Volume multi-attach: Enable attaching a volume to multiple servers¶
The ability to attach a volume to multiple hosts/servers simultaneously is a use case desired for active/active or active/standby scenarios.
Support was added in both Cinder and Nova in the Queens release to volume multi-attach with read/write (RW) mode.
Warning
It is the responsibility of the user to ensure that a multiattach or clustered file system is used on the volumes. Otherwise there may be a high probability of data corruption.
In Cinder the functionality is available from microversion ‘3.50’ or higher.
As a prerequisite new Attach/Detach APIs were added to Cinder in Ocata to overcome earlier limitations towards achieving volume multi-attach.

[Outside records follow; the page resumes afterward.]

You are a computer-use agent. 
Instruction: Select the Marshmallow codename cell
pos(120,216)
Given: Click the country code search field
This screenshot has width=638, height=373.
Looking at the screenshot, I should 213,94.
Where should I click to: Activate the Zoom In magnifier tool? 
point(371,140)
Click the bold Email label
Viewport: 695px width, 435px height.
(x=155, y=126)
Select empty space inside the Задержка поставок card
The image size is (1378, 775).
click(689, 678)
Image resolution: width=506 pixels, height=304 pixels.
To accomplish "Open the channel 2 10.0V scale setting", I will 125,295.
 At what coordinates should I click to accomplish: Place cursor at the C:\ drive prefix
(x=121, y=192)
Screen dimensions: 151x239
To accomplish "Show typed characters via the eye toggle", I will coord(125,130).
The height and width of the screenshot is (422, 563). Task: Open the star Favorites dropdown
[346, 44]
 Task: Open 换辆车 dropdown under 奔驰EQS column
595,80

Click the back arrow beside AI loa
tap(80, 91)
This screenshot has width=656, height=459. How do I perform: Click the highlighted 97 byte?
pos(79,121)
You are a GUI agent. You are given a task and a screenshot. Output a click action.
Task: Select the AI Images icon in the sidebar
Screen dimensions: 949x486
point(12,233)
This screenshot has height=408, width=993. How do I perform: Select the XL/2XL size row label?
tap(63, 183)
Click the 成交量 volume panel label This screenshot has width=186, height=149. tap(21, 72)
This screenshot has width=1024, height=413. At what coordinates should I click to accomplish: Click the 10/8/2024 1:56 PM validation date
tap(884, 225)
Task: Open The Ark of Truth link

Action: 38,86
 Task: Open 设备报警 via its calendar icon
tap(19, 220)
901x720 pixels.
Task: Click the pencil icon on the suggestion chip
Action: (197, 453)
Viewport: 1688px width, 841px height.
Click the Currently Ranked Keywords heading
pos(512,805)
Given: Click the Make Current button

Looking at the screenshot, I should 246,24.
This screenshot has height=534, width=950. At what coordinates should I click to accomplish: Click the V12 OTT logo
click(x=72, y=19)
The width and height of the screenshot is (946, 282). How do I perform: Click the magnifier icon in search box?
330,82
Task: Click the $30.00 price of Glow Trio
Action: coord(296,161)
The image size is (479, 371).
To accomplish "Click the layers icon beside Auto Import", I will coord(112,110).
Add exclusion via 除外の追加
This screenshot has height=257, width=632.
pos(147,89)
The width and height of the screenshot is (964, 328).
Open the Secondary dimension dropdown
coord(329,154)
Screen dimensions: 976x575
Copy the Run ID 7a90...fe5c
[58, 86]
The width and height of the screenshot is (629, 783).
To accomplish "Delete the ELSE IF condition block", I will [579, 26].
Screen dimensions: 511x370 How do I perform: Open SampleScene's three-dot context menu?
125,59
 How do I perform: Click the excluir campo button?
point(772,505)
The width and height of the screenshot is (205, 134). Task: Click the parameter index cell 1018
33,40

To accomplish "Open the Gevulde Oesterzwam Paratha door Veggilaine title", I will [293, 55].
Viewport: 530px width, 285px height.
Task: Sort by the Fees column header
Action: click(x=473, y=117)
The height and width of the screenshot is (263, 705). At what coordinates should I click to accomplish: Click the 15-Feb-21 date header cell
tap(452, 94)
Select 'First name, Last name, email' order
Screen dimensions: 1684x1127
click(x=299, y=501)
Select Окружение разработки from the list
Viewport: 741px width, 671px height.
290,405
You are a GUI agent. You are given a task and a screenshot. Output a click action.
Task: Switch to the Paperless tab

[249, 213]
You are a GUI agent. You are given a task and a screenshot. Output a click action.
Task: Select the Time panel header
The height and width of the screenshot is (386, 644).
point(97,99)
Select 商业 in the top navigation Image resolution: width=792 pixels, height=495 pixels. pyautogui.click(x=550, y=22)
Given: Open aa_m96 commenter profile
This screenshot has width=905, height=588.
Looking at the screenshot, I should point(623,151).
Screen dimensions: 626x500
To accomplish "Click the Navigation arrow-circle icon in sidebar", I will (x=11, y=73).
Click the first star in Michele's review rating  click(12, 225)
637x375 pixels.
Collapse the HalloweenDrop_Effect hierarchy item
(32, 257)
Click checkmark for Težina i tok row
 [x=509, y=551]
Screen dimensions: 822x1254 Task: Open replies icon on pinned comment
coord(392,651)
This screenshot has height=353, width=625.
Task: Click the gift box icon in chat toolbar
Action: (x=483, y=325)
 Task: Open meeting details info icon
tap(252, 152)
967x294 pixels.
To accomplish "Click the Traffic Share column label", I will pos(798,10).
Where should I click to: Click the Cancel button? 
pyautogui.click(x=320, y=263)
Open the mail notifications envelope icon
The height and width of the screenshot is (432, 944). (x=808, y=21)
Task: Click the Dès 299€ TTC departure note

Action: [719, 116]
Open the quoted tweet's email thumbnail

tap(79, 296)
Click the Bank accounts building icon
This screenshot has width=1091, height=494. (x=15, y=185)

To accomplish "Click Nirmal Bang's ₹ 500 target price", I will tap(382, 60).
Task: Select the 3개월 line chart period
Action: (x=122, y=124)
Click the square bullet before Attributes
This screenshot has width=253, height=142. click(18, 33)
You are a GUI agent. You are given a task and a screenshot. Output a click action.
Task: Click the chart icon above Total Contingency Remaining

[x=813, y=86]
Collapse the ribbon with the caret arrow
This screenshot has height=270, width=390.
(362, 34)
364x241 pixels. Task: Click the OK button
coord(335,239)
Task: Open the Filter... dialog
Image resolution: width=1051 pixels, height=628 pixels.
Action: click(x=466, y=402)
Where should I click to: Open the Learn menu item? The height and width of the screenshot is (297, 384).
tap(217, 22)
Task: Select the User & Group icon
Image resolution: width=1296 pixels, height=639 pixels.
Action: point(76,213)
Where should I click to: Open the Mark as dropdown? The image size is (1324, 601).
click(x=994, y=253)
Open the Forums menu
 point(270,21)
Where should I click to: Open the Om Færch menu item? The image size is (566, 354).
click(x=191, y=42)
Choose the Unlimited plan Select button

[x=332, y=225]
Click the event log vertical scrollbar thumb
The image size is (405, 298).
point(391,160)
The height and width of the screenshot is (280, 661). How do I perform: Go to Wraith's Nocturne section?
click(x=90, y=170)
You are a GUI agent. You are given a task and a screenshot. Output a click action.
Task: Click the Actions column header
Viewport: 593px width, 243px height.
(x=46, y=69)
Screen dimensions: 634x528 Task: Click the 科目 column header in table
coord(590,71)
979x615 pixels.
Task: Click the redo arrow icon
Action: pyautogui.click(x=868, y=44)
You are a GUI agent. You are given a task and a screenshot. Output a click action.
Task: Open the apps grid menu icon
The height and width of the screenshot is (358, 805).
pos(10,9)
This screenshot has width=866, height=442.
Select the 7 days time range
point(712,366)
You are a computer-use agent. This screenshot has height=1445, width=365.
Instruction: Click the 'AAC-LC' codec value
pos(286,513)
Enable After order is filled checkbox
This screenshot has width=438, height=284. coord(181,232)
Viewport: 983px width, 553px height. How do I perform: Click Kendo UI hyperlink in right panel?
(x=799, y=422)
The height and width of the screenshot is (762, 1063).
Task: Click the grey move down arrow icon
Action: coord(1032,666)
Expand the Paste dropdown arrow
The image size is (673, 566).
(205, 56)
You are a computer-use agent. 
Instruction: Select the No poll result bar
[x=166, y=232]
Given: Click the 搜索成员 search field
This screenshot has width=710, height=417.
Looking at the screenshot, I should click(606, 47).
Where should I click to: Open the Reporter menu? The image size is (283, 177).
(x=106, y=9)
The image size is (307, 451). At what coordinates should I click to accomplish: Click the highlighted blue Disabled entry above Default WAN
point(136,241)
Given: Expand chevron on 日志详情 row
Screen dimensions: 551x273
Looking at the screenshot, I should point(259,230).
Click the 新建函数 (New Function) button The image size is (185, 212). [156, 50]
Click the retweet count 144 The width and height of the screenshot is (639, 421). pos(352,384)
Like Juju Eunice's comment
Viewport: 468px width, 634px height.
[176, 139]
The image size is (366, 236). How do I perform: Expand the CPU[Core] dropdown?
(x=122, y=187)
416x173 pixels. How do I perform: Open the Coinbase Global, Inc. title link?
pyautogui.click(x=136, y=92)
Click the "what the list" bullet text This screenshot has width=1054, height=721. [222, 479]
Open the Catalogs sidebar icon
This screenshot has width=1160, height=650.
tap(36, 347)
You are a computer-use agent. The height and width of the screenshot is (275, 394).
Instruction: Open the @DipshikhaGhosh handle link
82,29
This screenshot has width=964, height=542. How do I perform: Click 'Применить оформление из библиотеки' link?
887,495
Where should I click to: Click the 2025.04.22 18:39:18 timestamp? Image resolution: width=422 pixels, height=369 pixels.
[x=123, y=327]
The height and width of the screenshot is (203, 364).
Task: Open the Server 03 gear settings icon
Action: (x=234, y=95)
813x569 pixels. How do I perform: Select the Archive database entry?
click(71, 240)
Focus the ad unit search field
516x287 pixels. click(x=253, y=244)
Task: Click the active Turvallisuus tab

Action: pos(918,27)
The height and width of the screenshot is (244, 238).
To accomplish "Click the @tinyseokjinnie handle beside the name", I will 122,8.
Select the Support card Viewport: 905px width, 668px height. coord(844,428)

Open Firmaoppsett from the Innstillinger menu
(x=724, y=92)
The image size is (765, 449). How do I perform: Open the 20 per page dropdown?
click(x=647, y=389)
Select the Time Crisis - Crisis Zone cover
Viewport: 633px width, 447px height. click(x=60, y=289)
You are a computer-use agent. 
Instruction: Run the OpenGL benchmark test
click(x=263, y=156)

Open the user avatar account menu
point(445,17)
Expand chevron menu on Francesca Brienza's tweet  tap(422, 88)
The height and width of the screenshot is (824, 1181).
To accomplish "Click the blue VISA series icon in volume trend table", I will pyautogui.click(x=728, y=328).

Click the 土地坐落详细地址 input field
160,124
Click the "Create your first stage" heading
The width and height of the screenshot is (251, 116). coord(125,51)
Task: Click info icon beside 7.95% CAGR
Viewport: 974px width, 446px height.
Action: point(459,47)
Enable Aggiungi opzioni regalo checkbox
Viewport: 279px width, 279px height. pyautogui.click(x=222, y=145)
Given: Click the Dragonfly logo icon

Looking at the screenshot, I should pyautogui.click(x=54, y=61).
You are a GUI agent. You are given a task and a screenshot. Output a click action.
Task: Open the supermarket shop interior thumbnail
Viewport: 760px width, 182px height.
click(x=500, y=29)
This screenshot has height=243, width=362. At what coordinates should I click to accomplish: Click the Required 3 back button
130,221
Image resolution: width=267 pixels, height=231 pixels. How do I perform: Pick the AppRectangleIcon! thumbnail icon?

In case you use Cinder together with Nova, compute API calls were switched to using the new block storage volume attachment APIs in Queens, if the required block storage API microversion is available.
For more information on using multiattach volumes with the compute service, refer to the corresponding compute admin guide section.
How to create a ‘multiattach’ volume¶
In order to be able to attach a volume to multiple server instances you need to have the ‘multiattach’ flag set to ‘True’ in the volume details. Please ensure you have the right role and policy settings before performing the operation.
The only way to create a multiattach volume is by creating a multiattach volume type and using it to create the volume.
Note
For information on back ends that provide the functionality see Back end support.
Multiattach volume type¶
Starting from the Queens release the ability to attach a volume to multiple
hosts/servers requires that the volume is of a special type that includes an
extra-spec capability setting of multiattach=<is> True
. You can create the
volume type the following way:
$ cinder type-create multiattach
$ cinder type-key multiattach set multiattach="<is> True"
Note
Creating a new volume type is an admin-only operation by default. You can change the settings in the cinder policy file if needed. For more information about configuring cinder policies, see Policy configuration.
To create the volume you need to use the volume type you created earlier, like this:
$ cinder create <volume_size> --name <volume_name> --volume-type <volume_type_uuid>
In addition, it is possible to retype a volume to be (or not to be) multiattach
capable. Currently however we only allow retyping a volume if its status is
available
.
The reasoning behind the limitation is that some consumers/hypervisors need to make special considerations at attach-time for multiattach volumes (like disable caching) and there’s no mechanism currently to update a currently attached volume in a safe way while keeping it attached the whole time.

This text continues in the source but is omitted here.